Top of MATERIAL FOR THIS TASK

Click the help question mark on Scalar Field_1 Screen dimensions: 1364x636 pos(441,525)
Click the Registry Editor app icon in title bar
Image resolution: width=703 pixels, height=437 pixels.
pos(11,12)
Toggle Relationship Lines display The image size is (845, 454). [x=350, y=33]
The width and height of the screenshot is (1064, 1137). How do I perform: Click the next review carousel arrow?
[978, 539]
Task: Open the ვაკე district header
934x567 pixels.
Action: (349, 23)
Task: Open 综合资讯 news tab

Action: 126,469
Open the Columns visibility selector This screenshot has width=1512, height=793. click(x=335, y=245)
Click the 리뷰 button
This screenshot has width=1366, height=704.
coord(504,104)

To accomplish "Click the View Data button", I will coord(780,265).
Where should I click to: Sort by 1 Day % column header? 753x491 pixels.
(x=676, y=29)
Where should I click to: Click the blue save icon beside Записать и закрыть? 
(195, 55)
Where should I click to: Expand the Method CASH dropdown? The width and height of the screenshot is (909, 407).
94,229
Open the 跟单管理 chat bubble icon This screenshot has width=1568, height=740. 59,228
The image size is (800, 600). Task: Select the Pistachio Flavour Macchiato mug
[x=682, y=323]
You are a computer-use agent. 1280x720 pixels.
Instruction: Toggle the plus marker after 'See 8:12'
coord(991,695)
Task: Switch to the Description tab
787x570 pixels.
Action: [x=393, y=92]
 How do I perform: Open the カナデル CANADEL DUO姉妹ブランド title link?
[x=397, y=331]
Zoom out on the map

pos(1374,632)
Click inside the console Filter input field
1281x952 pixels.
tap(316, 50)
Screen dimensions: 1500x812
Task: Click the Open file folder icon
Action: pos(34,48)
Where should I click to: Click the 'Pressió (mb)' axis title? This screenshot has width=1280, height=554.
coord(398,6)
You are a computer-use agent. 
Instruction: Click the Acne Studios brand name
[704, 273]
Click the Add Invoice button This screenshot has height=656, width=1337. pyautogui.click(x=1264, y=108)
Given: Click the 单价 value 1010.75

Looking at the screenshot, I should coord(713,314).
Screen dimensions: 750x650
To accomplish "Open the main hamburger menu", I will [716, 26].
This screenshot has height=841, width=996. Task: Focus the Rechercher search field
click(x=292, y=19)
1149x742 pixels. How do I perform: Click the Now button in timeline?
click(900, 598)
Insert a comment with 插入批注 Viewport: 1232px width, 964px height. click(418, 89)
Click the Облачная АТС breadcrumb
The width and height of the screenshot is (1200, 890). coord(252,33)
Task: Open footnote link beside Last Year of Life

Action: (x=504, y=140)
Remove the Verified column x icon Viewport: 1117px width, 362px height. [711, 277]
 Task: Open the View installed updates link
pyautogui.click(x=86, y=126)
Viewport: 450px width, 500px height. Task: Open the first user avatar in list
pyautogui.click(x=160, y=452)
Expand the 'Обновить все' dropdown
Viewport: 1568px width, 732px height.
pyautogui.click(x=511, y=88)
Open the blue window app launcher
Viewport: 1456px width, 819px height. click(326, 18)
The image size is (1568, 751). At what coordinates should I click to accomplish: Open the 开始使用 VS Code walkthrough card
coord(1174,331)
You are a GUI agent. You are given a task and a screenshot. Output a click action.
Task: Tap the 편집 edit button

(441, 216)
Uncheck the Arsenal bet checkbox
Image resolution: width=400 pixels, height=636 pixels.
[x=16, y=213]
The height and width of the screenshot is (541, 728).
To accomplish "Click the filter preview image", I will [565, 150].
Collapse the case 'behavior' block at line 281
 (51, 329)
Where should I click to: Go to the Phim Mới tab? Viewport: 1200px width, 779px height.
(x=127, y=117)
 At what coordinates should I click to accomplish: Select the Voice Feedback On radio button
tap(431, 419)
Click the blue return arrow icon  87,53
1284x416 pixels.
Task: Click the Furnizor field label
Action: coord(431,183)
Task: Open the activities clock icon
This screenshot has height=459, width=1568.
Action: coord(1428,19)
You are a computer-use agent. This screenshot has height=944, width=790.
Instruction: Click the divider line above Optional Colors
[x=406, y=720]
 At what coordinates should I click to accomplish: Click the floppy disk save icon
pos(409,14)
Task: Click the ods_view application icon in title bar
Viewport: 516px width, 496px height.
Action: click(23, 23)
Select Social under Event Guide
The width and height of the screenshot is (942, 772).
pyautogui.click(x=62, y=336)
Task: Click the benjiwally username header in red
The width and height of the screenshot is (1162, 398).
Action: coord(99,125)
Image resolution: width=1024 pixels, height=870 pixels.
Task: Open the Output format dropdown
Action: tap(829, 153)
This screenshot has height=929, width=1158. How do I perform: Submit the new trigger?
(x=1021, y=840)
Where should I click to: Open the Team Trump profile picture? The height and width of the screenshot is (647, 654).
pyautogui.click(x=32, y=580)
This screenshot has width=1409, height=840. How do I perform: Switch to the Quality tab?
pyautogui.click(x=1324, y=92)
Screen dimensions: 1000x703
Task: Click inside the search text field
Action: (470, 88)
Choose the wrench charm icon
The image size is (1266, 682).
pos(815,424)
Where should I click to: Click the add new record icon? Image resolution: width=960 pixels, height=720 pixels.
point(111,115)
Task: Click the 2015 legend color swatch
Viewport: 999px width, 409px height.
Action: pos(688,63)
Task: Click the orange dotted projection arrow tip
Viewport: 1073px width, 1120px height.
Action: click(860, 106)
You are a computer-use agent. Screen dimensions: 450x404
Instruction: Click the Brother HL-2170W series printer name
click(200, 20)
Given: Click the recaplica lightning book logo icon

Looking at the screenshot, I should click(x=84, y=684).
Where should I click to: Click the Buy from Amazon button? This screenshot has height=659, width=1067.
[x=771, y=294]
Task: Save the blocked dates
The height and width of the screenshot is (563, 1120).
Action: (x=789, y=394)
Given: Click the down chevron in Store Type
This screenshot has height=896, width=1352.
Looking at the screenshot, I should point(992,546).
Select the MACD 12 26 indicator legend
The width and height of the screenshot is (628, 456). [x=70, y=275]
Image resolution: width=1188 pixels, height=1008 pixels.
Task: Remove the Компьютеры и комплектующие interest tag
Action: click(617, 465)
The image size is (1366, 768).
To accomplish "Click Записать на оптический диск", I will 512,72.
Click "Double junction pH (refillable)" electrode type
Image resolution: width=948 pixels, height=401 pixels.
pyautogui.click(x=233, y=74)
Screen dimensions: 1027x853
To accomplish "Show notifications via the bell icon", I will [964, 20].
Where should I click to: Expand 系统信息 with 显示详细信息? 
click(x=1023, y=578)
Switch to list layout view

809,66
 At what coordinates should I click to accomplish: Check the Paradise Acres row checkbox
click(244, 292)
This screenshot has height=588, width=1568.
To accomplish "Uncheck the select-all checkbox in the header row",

Bottom of MATERIAL FOR THIS TASK

* _YOUR OBJECTIVE_: Return only the exact lines from the opening of the records through the line that contains "Click inside the console Filter input field", both included.

* _RESPONSE AREA_:
Click the help question mark on Scalar Field_1 Screen dimensions: 1364x636 pos(441,525)
Click the Registry Editor app icon in title bar
Image resolution: width=703 pixels, height=437 pixels.
pos(11,12)
Toggle Relationship Lines display The image size is (845, 454). [x=350, y=33]
The width and height of the screenshot is (1064, 1137). How do I perform: Click the next review carousel arrow?
[978, 539]
Task: Open the ვაკე district header
934x567 pixels.
Action: (349, 23)
Task: Open 综合资讯 news tab

Action: 126,469
Open the Columns visibility selector This screenshot has width=1512, height=793. click(x=335, y=245)
Click the 리뷰 button
This screenshot has width=1366, height=704.
coord(504,104)

To accomplish "Click the View Data button", I will coord(780,265).
Where should I click to: Sort by 1 Day % column header? 753x491 pixels.
(x=676, y=29)
Where should I click to: Click the blue save icon beside Записать и закрыть? 
(195, 55)
Where should I click to: Expand the Method CASH dropdown? The width and height of the screenshot is (909, 407).
94,229
Open the 跟单管理 chat bubble icon This screenshot has width=1568, height=740. 59,228
The image size is (800, 600). Task: Select the Pistachio Flavour Macchiato mug
[x=682, y=323]
You are a computer-use agent. 1280x720 pixels.
Instruction: Toggle the plus marker after 'See 8:12'
coord(991,695)
Task: Switch to the Description tab
787x570 pixels.
Action: [x=393, y=92]
 How do I perform: Open the カナデル CANADEL DUO姉妹ブランド title link?
[x=397, y=331]
Zoom out on the map

pos(1374,632)
Click inside the console Filter input field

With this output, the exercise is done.